S3
Source
Synced from packages/sayou-connector/examples/quick_start_s3.py.
Setup¶
Collect objects from an AWS S3 bucket and archive them using
TransferPipeline.
S3Generator paginates through all objects under a given prefix using the
list_objects_v2 API. S3Fetcher downloads each object as UTF-8 text
(binary files are returned as bytes).
Install the dependency before running with a real bucket:
The example below mocks all AWS API calls so it runs without any
credentials. Remove setup_mock(), set the environment variables below,
and update source with your bucket name to go live.
Credential options (in order of preference):
1. IAM instance profile — no environment variables needed inside EC2 / ECS.
2. Environment variables: AWS_ACCESS_KEY_ID, AWS_SECRET_ACCESS_KEY.
3. ~/.aws/credentials file configured with aws configure.
import json
import os
import sys
from unittest.mock import MagicMock
from sayou.brain.pipelines.transfer import TransferPipeline
OUTPUT_DIR = "./sayou_archive/s3"
Mock Setup¶
S3Generator calls boto3.client("s3").get_paginator("list_objects_v2")
then iterates the paginator.
S3Fetcher calls s3.get_object(Bucket=…, Key=…).
The mock simulates a bucket with three objects across two paginator pages. Object content is a fixed UTF-8 string.
To switch to live mode: delete this function and its call below.
def setup_mock():
mock_body = MagicMock()
mock_body.read.return_value = b"Mock S3 object content.\nLine two of the file."
mock_client = MagicMock()
mock_paginator = MagicMock()
mock_paginator.paginate.return_value = [
{
"Contents": [
{"Key": "docs/readme.txt", "Size": 512},
{"Key": "docs/architecture.md", "Size": 1024},
]
},
{
"Contents": [
{"Key": "docs/changelog.txt", "Size": 256},
]
},
]
mock_client.get_paginator.return_value = mock_paginator
mock_client.get_object.return_value = {
"Body": mock_body,
"ContentType": "text/plain",
}
mock_boto3 = MagicMock()
mock_boto3.client.return_value = mock_client
sys.modules["boto3"] = mock_boto3
Collect a Bucket Prefix¶
source format: s3://{bucket}/{prefix}
prefix acts like a directory path — only keys that start with it are
collected. Use an empty prefix (s3://my-bucket/) to collect the entire
bucket.
limit=0 disables the object count cap (collect everything).
setup_mock()
stats = TransferPipeline.process(
source="s3://my-data-bucket/docs/",
destination=OUTPUT_DIR,
strategies={"connector": "s3"},
aws_access_key_id=os.environ.get("AWS_ACCESS_KEY_ID"),
aws_secret_access_key=os.environ.get("AWS_SECRET_ACCESS_KEY"),
region_name=os.environ.get("AWS_DEFAULT_REGION", "ap-northeast-2"),
limit=0,
)
print("=== Collect a Bucket Prefix ===")
print(json.dumps(stats, indent=2))
Collect with Object Limit¶
Set limit to a positive integer to stop after that many objects.

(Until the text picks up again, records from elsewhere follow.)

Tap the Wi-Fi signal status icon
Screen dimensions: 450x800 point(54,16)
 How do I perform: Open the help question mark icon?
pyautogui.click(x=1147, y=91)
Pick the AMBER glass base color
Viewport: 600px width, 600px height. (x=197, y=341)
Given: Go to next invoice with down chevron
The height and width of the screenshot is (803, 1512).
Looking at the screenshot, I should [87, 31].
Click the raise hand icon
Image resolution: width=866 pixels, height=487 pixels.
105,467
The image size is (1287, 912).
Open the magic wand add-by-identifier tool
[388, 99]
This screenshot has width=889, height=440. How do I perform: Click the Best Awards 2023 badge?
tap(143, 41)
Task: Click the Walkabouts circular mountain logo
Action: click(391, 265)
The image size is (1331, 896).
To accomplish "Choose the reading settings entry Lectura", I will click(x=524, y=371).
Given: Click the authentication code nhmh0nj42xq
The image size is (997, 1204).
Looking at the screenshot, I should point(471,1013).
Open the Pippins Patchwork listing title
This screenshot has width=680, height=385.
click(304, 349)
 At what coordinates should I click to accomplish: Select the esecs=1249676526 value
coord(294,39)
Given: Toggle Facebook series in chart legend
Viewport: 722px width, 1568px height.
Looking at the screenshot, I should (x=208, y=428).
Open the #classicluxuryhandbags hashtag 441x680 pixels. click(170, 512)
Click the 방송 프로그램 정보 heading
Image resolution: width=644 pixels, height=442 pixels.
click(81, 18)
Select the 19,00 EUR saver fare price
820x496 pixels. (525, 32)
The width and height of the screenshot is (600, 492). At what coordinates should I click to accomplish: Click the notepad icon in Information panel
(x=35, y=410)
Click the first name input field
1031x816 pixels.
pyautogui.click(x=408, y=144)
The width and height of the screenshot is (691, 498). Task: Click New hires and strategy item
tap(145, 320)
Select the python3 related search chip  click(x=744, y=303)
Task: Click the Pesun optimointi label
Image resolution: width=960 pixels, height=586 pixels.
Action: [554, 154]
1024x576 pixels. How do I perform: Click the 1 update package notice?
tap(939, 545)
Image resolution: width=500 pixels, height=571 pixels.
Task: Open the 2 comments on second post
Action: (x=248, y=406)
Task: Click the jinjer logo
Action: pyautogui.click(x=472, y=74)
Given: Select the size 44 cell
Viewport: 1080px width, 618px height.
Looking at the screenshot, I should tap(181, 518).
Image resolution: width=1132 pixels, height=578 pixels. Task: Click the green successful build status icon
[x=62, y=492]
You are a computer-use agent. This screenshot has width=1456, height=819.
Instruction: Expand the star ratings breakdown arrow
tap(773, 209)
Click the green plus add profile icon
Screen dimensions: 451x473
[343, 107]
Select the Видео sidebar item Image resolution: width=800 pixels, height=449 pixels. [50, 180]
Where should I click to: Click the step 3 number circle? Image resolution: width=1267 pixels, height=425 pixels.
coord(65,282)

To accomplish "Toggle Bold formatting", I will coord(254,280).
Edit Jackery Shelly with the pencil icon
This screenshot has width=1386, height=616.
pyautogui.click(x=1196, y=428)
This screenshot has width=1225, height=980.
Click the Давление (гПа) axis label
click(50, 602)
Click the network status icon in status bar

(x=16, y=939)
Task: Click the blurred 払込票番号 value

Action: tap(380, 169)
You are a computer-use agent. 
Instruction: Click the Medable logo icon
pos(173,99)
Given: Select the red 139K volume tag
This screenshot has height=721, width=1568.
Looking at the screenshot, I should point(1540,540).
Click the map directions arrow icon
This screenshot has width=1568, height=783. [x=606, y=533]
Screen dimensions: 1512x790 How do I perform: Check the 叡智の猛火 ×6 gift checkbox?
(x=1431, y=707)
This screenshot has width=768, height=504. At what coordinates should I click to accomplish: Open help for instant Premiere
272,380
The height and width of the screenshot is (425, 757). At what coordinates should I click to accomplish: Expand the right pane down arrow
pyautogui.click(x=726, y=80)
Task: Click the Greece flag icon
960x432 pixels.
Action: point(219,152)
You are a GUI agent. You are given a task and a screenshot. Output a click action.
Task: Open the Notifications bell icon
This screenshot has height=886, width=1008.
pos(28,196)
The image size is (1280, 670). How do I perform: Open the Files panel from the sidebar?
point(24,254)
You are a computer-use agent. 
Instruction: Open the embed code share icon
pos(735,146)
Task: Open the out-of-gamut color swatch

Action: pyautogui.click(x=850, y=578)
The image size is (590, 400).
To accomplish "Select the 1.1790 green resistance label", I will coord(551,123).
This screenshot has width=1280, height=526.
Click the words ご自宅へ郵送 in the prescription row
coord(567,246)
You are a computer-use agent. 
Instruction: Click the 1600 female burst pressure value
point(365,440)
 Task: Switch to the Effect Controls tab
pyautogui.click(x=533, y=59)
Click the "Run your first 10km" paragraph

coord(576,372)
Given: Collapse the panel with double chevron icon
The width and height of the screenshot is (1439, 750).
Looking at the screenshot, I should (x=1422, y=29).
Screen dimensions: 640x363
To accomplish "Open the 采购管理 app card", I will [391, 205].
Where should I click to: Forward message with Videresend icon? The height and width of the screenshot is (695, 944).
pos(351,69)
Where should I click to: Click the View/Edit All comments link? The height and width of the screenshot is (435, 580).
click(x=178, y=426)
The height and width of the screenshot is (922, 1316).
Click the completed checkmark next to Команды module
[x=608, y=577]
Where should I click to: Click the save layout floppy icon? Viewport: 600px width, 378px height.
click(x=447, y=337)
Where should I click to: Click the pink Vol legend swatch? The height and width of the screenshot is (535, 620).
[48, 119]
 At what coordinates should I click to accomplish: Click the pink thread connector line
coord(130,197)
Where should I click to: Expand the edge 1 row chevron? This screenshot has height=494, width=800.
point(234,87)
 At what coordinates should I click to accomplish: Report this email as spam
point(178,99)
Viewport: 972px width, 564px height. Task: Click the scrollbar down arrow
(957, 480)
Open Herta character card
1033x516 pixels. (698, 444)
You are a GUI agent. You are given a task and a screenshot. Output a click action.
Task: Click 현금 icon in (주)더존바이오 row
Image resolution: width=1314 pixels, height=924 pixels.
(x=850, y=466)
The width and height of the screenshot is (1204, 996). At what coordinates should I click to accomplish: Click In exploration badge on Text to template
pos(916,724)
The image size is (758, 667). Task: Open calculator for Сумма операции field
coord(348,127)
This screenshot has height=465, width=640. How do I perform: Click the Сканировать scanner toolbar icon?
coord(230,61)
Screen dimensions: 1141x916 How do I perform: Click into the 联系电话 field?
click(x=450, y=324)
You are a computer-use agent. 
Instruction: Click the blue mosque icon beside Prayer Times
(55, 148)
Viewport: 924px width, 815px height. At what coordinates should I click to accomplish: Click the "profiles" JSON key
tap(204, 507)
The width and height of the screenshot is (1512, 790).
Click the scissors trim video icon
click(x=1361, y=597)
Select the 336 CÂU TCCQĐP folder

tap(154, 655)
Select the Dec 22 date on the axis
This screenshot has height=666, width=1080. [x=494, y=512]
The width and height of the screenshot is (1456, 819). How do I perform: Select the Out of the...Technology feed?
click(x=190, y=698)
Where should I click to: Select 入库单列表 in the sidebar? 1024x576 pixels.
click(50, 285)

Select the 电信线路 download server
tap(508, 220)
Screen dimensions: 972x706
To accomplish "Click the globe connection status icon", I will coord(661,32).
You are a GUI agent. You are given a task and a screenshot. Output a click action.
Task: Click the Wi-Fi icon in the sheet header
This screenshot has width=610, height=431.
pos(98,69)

Useful for testing or for collecting only the most recent uploads.
setup_mock()
stats_limited = TransferPipeline.process(
source="s3://my-data-bucket/logs/",
destination=f"{OUTPUT_DIR}/logs",
strategies={"connector": "s3"},
aws_access_key_id=os.environ.get("AWS_ACCESS_KEY_ID"),
aws_secret_access_key=os.environ.get("AWS_SECRET_ACCESS_KEY"),
region_name=os.environ.get("AWS_DEFAULT_REGION", "ap-northeast-2"),
limit=50,
)
print("=== Collect with Object Limit ===")
print(json.dumps(stats_limited, indent=2))
Validate Output¶
Each S3 object produces one file in destination. Inspect a sample to
confirm the content was decoded and written correctly.
if os.path.isdir(OUTPUT_DIR):
files = [
n for n in os.listdir(OUTPUT_DIR) if os.path.isfile(os.path.join(OUTPUT_DIR, n))
]
print(f"\nArchived {len(files)} object(s) in '{OUTPUT_DIR}'.")
if files:
sample_path = os.path.join(OUTPUT_DIR, files[0])
with open(sample_path, encoding="utf-8") as f:
print(f.read(200))